Como los primeros espectadores de cine, el poeta y sus lectores se asombran ante el movimiento en secuencias breves —gifs, vídeos de la Red, retransmisiones por webcam de la intimidad sexual.
Ese movimiento, recogido en el título y en la imagen de portada, es todo un lema.
Gracias a él los retratos de Tennessee Williams o de Borges alternan con los de Justin Bieber o los de jovencitos gimnastas anónimos.
El cibersexo, tan presente en estos poemas, lleva a su culminación tendencias literarias como el voyerismo o la melancolía.
Para convertir en oro tanta cantidad y tanta fugacidad hace falta ser más que un alquimista.
De Villena se reviste de auténtico rey Midas. Vuelve áureo todo lo que toca.
Igual que ha sucedido con la imagen, la cultura pop parecía de masas, pero no era nada comparada con este paroxismo en el que todo se exhibe.
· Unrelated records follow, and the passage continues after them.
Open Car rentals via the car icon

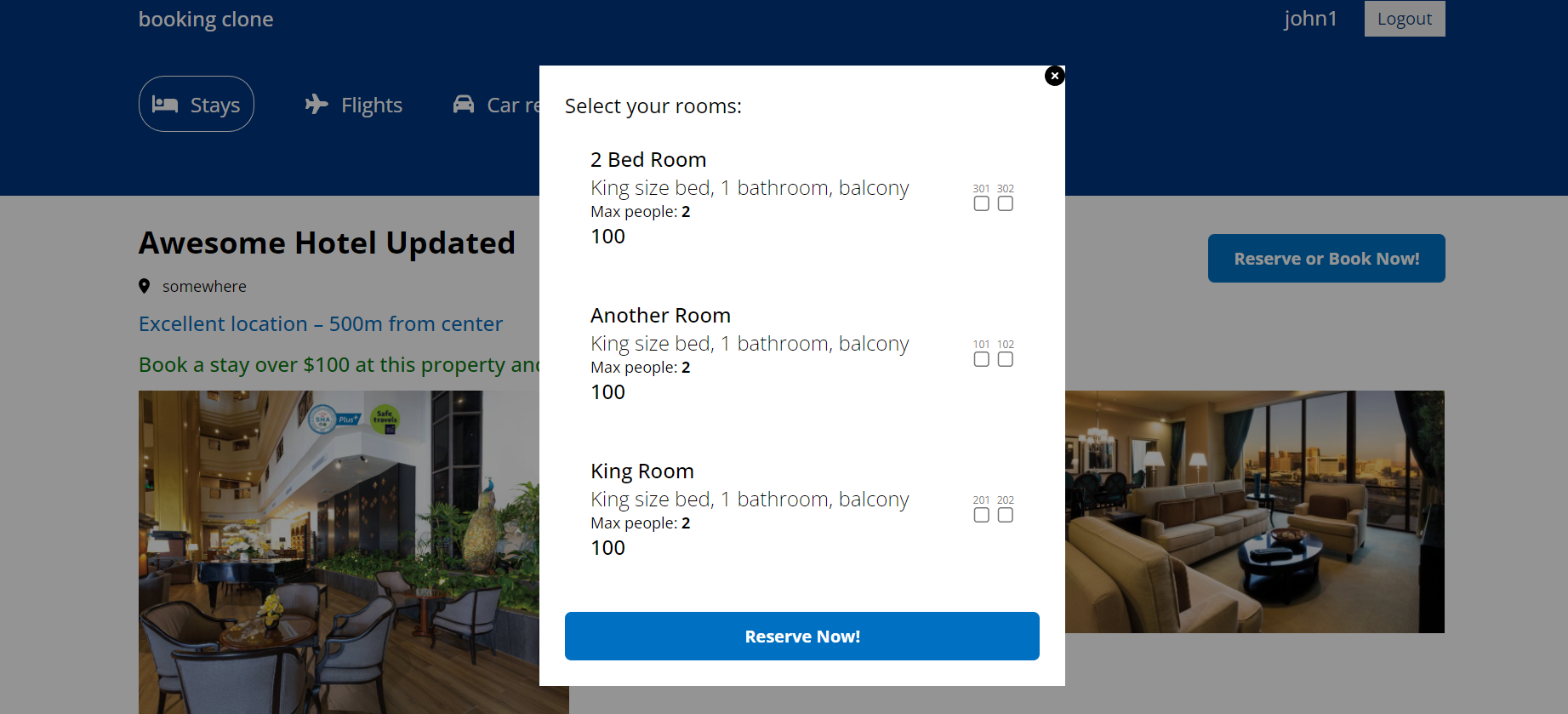click(x=463, y=104)
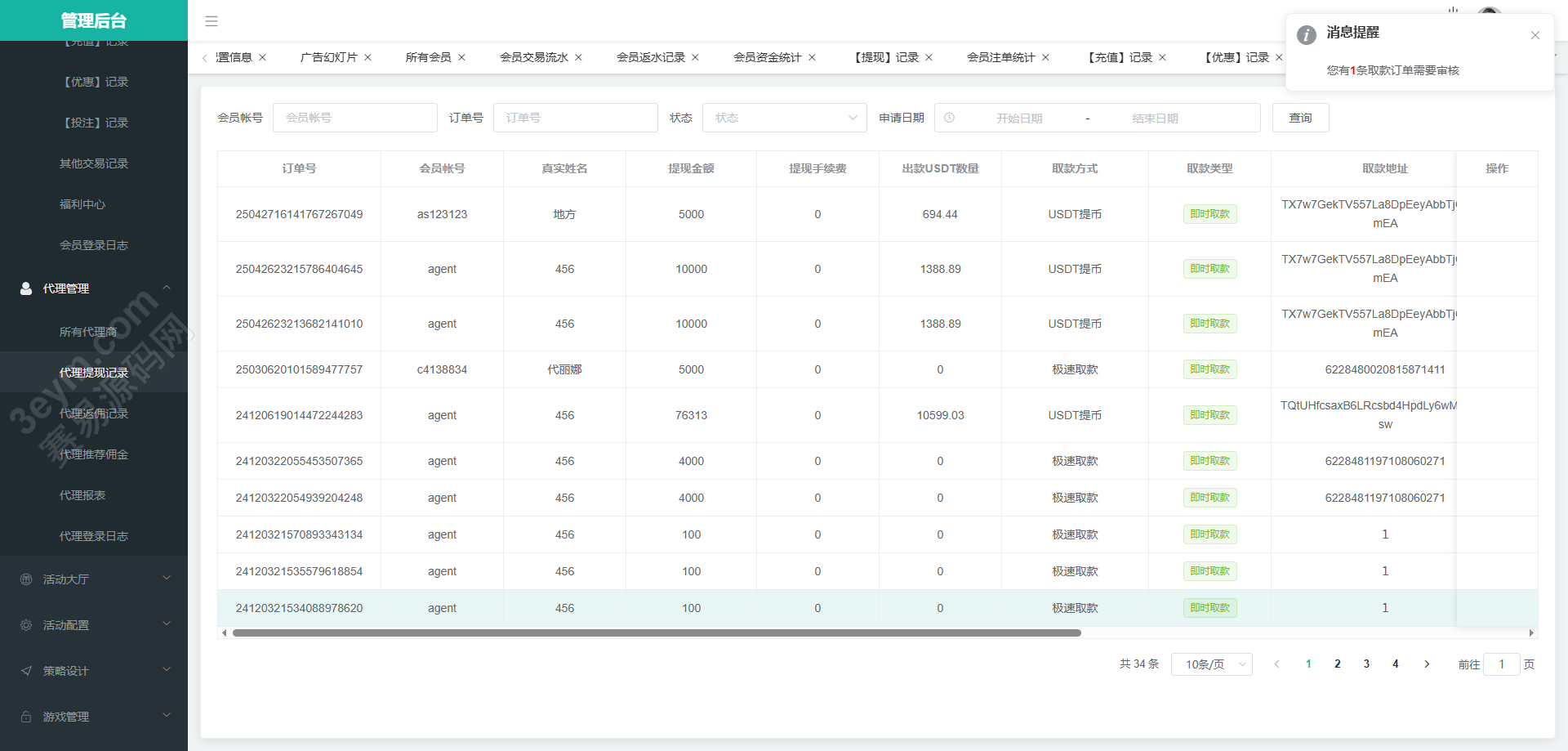Expand the 活动配置 sidebar menu
1568x751 pixels.
tap(94, 625)
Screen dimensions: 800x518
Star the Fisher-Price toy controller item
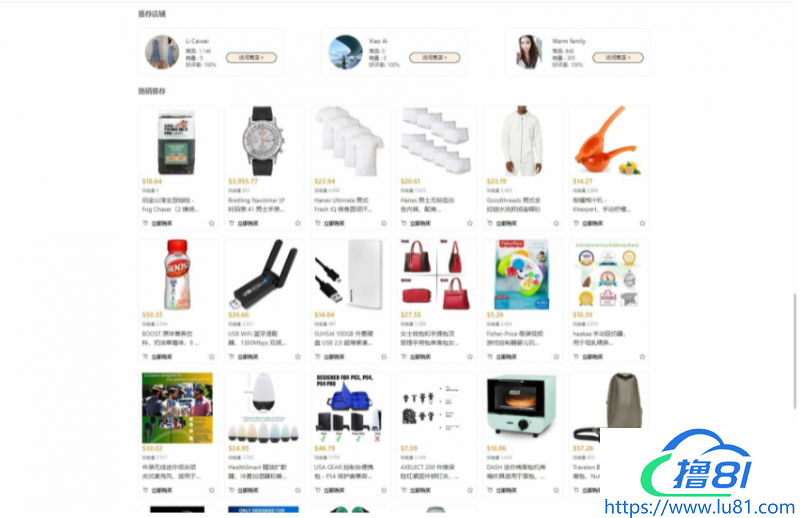point(556,357)
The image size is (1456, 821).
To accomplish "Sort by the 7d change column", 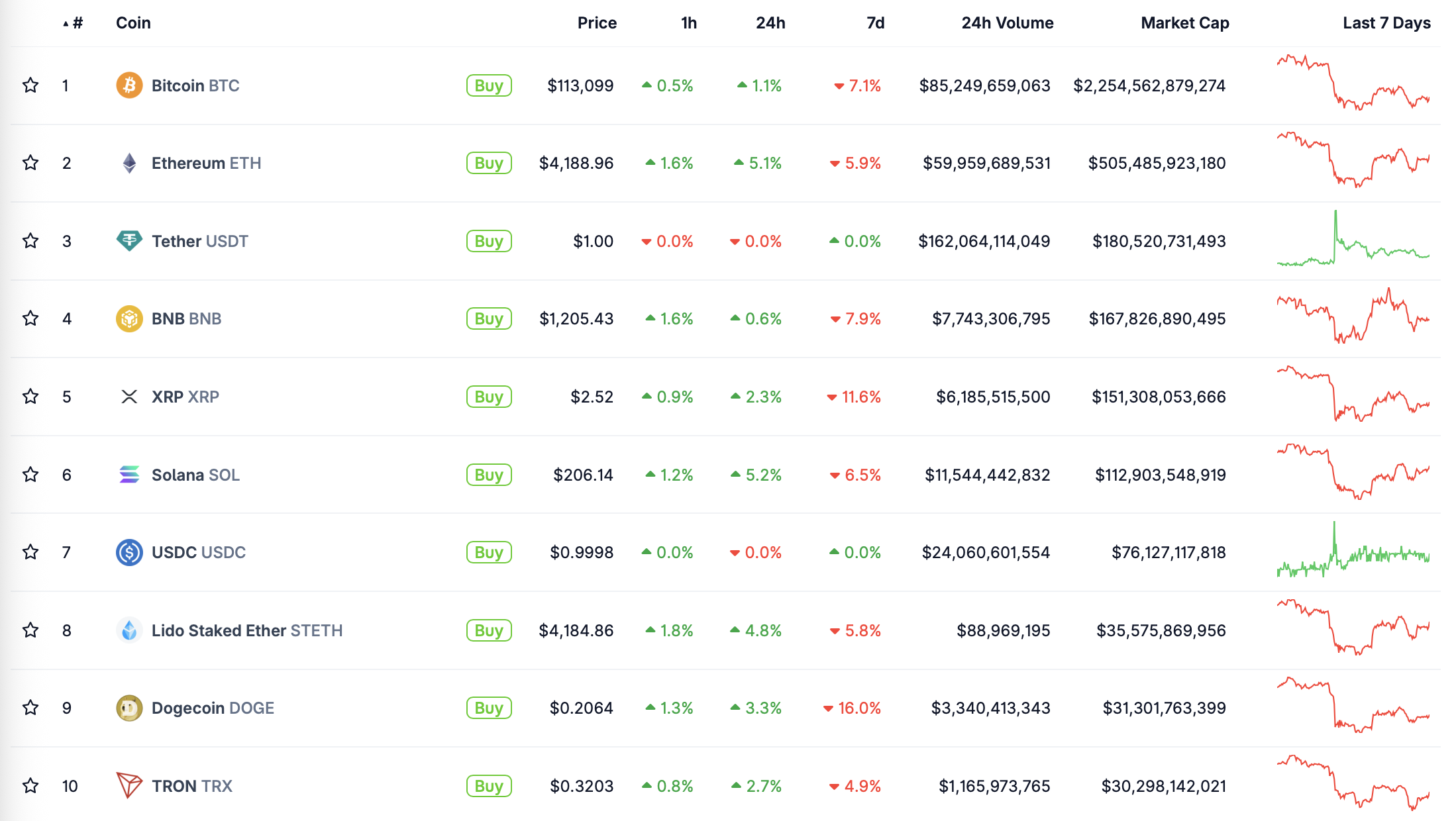I will point(875,23).
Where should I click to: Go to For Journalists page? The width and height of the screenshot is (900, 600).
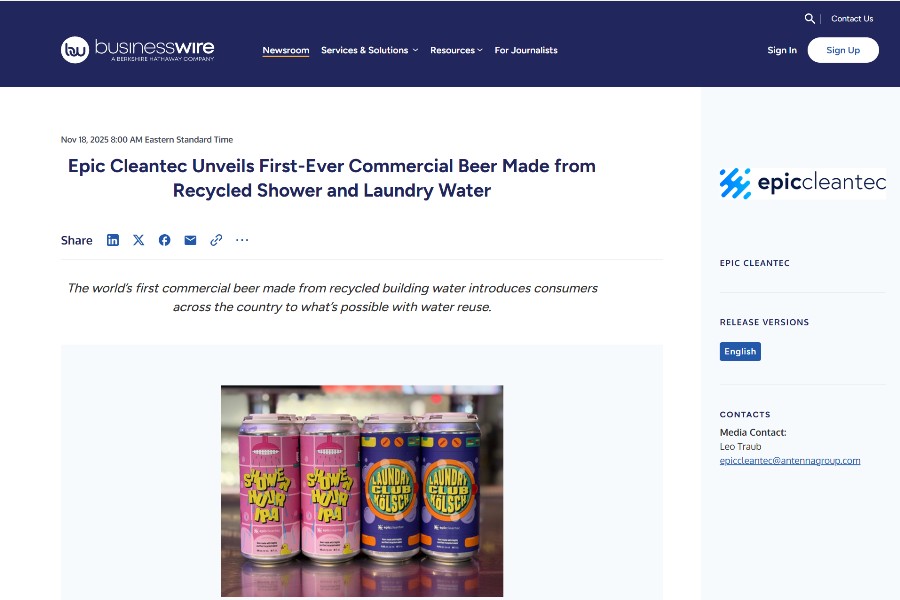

Ahora sí que todo puede ser vulgar.
De Villena, aristócrata del espíritu, sabe que todo, incluidos los despojos, puede ser alta cultura.
Desde su primer libro está compartiendo lo sublime del mundo. Una prueba es la naturalidad —fruto del amor— con la que reiteradamente evoca el mundo grecorromano.
Es un poeta. Tiene el secreto para volver inmortal lo efímero.